18 Mar 2026 — 2 min read

Diffusion-based biomolecular structure prediction, which is used in latest-generation methods like AlphaFold3^[1] and BioEmu^[2], can be guided or steered into specific conformations by backpropagating to the conditioning representations rather than the atomic coordinates being diffused ^[3]^[4]. This was recently shown by two methods, EmbedOpt and IT-Optimization.

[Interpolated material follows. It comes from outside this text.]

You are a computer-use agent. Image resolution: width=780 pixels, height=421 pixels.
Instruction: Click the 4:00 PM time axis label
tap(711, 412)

Pasted image 20260306093401.png

There are two arguments for doing this over standard Diffusion Posterior Sampling^[5] (DPS), which operates directly on the elements being subject to diffusion (here, atomic coordinates). First, DPS tends to distort the outputs and send them off the manifold of realistic conformations. This is consistent with my own experience with cryoBoltz^[6], which uses DPS; often, for example, chainbreaks are introduced to occupy spurious density clouds.

Pasted image 20260220170148.png

Second, the conditioning embeddings can be re-used and re-refined in subsequent runs, leading to even greater improvements. The figure below shows how a single run of Protenix (labeled AF3) can match or even exceed guidance of conditioning representations, but is fundamentally limited to a single diffusion roll-out; subsequent inference must start from scratch.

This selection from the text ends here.